How to approach your boss about a treadmill desk
Research showing the adverse effects of sedentary office work has given standing desks and treadmill desks new attention.
If you happen to be interested in using a treadmill desk, your greatest challenge may be convincing your boss. Fortunately, two BYU researchers have good news: People on treadmill desks perform cognitive tasks nearly as well as those at sitting desks, despite the fact that they’re walking.
In a study published in PLOS One, exercise science professor James LeCheminant and neuroscientist Michael Larson report their findings after putting treadmill desks to the test. The duo compared the cognitive performance of healthy adults sitting at a desk to those using treadmill desks while carrying out the same tasks.
While they found the walkers showed slight decreases in processing speed, attention and typing words per minute–tasks that require fine-motor skills or heavy concentration–the overall drop was not enough to warrant major concern.
“Though statistically significant, we are not talking about major differences between the treadmill walking and sitting conditions,” LeCheminant said. “Rather, these are very modest differences.”
In other words, the health benefits of a walking desk shown by previous research appear to outweigh the slight drop in productivity that comes with such a setup.
LeCheminant and Larson strongly support the use of treadmill desks, sit-stand desks, and any other efforts to safely improve physical activity in the work place.

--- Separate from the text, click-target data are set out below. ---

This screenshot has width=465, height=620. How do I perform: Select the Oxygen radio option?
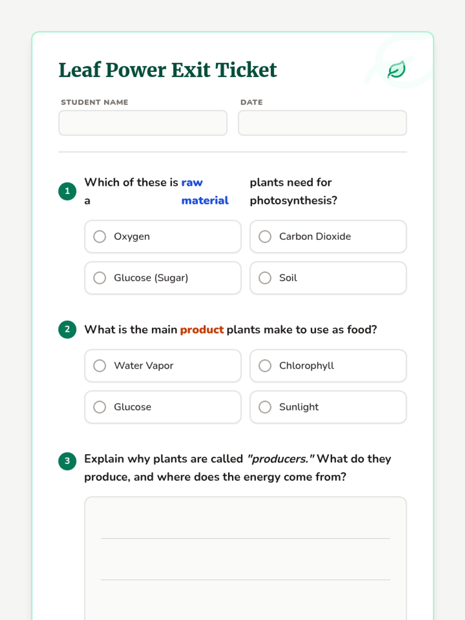point(100,236)
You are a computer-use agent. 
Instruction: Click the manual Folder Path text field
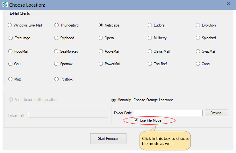click(x=168, y=113)
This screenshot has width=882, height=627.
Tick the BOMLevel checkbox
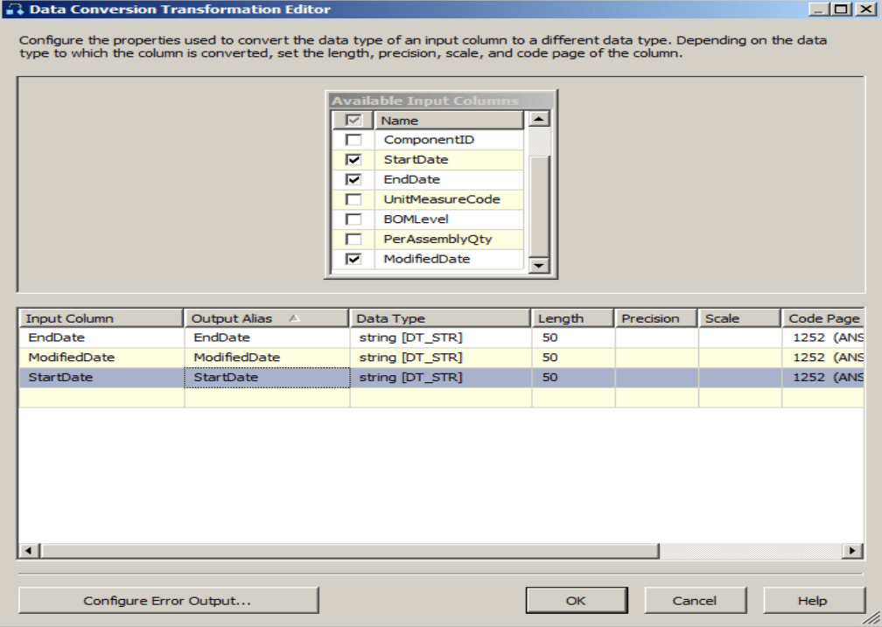pyautogui.click(x=354, y=219)
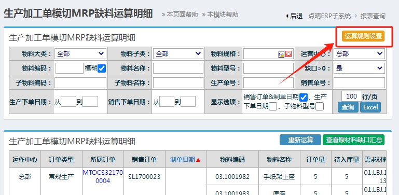
Task: Go to 报表查询 breadcrumb
Action: click(373, 16)
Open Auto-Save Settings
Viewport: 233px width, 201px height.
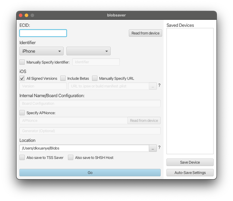point(190,172)
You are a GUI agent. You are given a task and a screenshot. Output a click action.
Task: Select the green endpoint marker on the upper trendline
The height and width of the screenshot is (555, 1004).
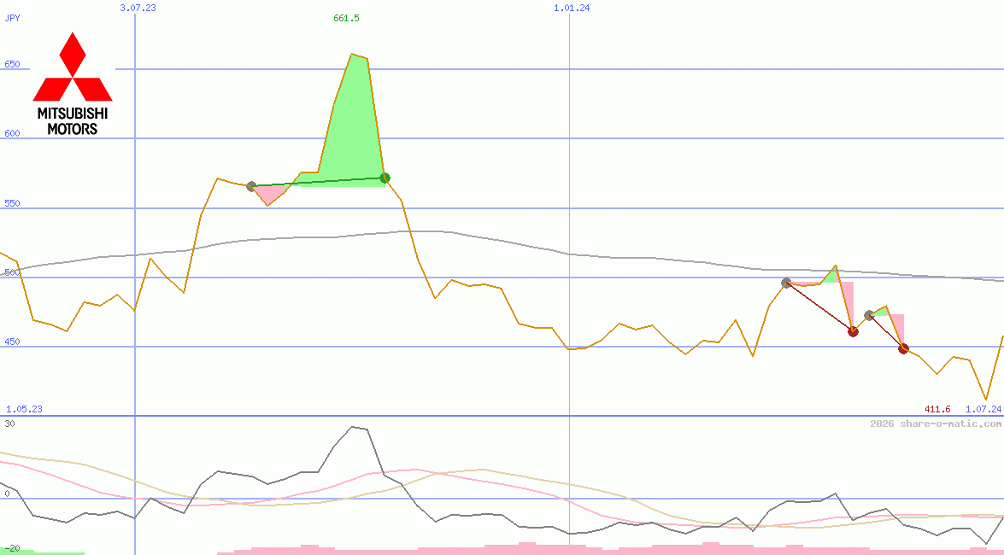tap(384, 178)
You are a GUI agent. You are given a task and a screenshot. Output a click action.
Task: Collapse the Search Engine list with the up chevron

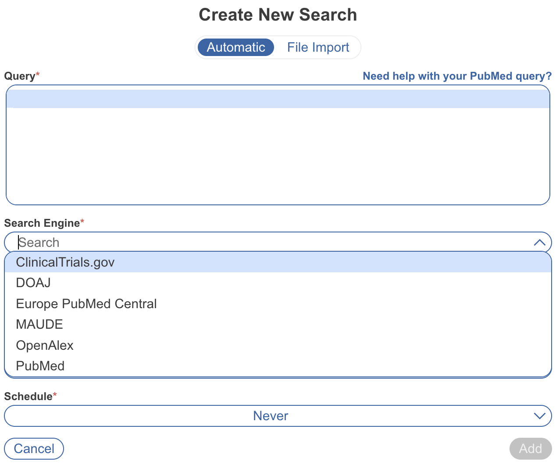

In fact, Larson is planning on getting a treadmill desk himself in light of his research.
With that in mind, here’s a quick list of things treadmill desk hopefuls can tell their boss (based on previous research as well as LeCheminant and Larson’s findings):
Academic research supports them as a way to increase physical activity at work Thinking abilities only drop slightly when using one, but not below average performance marks Sitting at a desk all day could be shaving years off your life A neuroscience professor at a research institution is getting one after studying them
“For health alone it’s great, but if the cognitive decline is small, than you bet it’s worth it,” Larson said. “The health benefits likely outweigh any slight performance dips you may get from implementing the treadmill desk.”
For the study, the duo and their BYU student team assessed 75 healthy adults, half using treadmill desks, half using regular desks, for a 45-minute period. The 37 people on treadmill desks walked at a speed of 1.5 mph. Walkers saw a 9 percent drop in cognitive processing speed, attention and working memory and a 13-word-per-minute drop in typing.
Their findings show that treadmill desks may be most appropriate to use during tasks that are less cognitive-demanding (checking email) or do not require a great deal of fine-motor skills (non-typing tasks).
Larson said professor friends who use treadmill desks step off when they have a task that requires high concentration, such as intense reading and editing. That said, researchers were surprised to find treadmill walkers retained their learning just as well as sitters, even if it took them longer to process it in the first place.
“They’re not going to get it as fast, but in the long run they’re going to get it,” Larson said. “While walkers don’t learn as fast as the sitters, they were able to retain the information as well later on.”
Researchers say there is room for much more exploration on the subject. One question their study did not address was whether individuals improve their cognitive performance or typing performance with practice on a treadmill desk over time.
“Simply put, we still need to have more data to determine the effectiveness of treadmill desks for a host of other outcomes related to cognition and productivity,” LeCheminant said.